Humans waste roughly 1.05 billion tonnes of food every year at the retail, food service, and household level alone. That figure, from UNEP’s 2024 Food Waste Index Report covering 2022 data, represents about 19% of all food available to consumers. On top of that, another 13% of the world’s food is lost earlier in the supply chain, between harvest and the point of sale. Combined, about a third of all food produced for people never gets eaten.
Where the Waste Happens
Most food waste doesn’t come from restaurants or grocery stores. It comes from your kitchen. Households account for roughly 61% of all food wasted at the consumer level. Food service operations like restaurants, cafeterias, and catering make up about 26%, and retail outlets contribute the remaining 13%.
On a personal scale, the global average works out to about 121 kilograms (267 pounds) per person per year. That’s roughly a third of a kilogram tossed out every single day per person on the planet, counting waste across retail, food service, and home kitchens combined.
The Financial Cost
All that wasted food carries a price tag of at least $1 trillion annually worldwide. That number reflects the direct cost of food purchased and never consumed, but it understates the true economic damage. The resources poured into growing, transporting, refrigerating, and packaging that food are also lost. In the United States alone, wasted food consumes enough water and energy to supply more than 50 million homes, and it uses an area of agricultural land equivalent to the states of California and New York combined.
Environmental Damage
Food waste is one of the largest contributors to climate change that most people never think about. When uneaten food ends up in landfills, it decomposes and releases methane, a greenhouse gas far more potent than carbon dioxide over the short term. Globally, food loss and waste generate 8 to 10% of all greenhouse gas emissions. To put that in perspective, that’s nearly five times the total emissions from the entire aviation industry.

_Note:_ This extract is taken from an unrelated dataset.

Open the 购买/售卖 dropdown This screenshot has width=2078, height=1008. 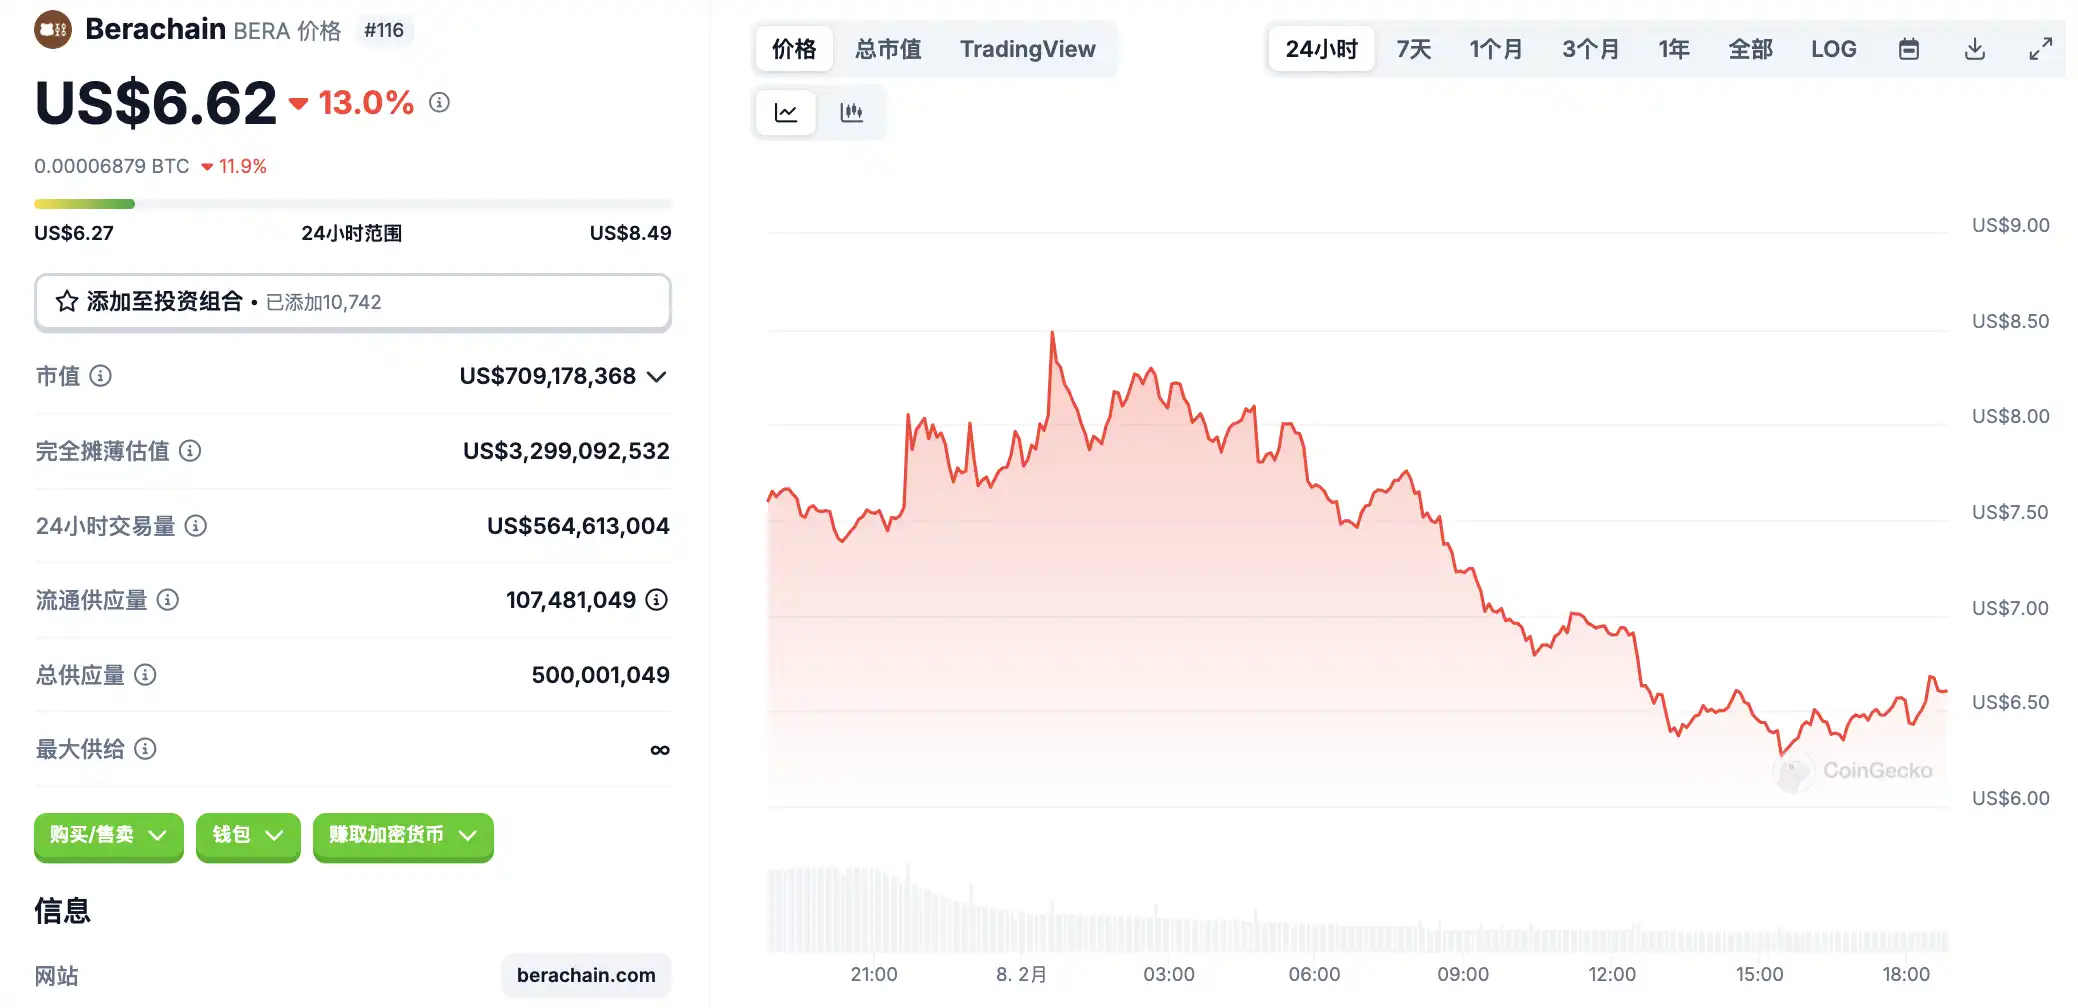pyautogui.click(x=108, y=835)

The environmental toll goes beyond the landfill. Growing food that nobody eats uses almost a third of the world’s agricultural land. That means forests cleared, water drawn from rivers and aquifers, and fertilizers applied to soil, all for food that rots in a bin. The U.S. EPA estimates that American food waste alone produces emissions equivalent to running more than 42 coal-fired power plants.
What Gets Wasted Most
Fruits and vegetables are the most commonly wasted food category worldwide, largely because they spoil quickly. Bread and bakery products, dairy, and cooked leftovers round out the top categories in most household studies. Much of this waste stems from buying more than a household can eat before it goes bad, confusion over “best by” and “use by” dates, and the tendency to prepare larger portions than needed.
How Waste Varies by Region
Food waste is not equally distributed around the world, but the pattern may not be what you’d expect. While high-income countries tend to generate more total municipal waste per person, food waste at the household level is surprisingly consistent across income levels. The UNEP Food Waste Index found that per capita household food waste doesn’t vary dramatically between wealthy and developing nations. People in lower-income countries waste food too, often because of inadequate storage, unreliable refrigeration, or the need to prepare food from scratch daily, which leads to spoilage and excess.

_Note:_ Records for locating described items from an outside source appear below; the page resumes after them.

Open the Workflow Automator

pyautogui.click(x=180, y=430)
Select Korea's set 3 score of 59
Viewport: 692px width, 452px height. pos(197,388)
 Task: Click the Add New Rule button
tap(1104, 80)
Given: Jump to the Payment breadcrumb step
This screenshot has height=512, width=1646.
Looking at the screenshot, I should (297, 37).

The difference lies more in where the waste occurs. In wealthier countries, most food is lost at the consumer end: people buy too much, ignore leftovers, or throw out food that’s cosmetically imperfect but still safe. In lower-income countries, a larger share of loss happens earlier in the supply chain, during harvesting, storage, and transportation, where infrastructure gaps cause crops to spoil before they ever reach a kitchen.
Why It Matters Beyond the Numbers
Around 783 million people worldwide face chronic hunger. The 1.05 billion tonnes of food wasted each year at the consumer level alone would be more than enough to feed every one of them. Reducing food waste by even a fraction could redirect enormous quantities of edible food to people who need it, while simultaneously cutting greenhouse emissions and easing pressure on farmland and freshwater supplies.
At the household level, the most effective steps are straightforward: planning meals before shopping, storing perishables properly, using older items first, and learning that “best by” dates indicate peak quality rather than safety cutoffs. These small changes, multiplied across billions of households, represent one of the most accessible ways to reduce both personal spending and environmental harm.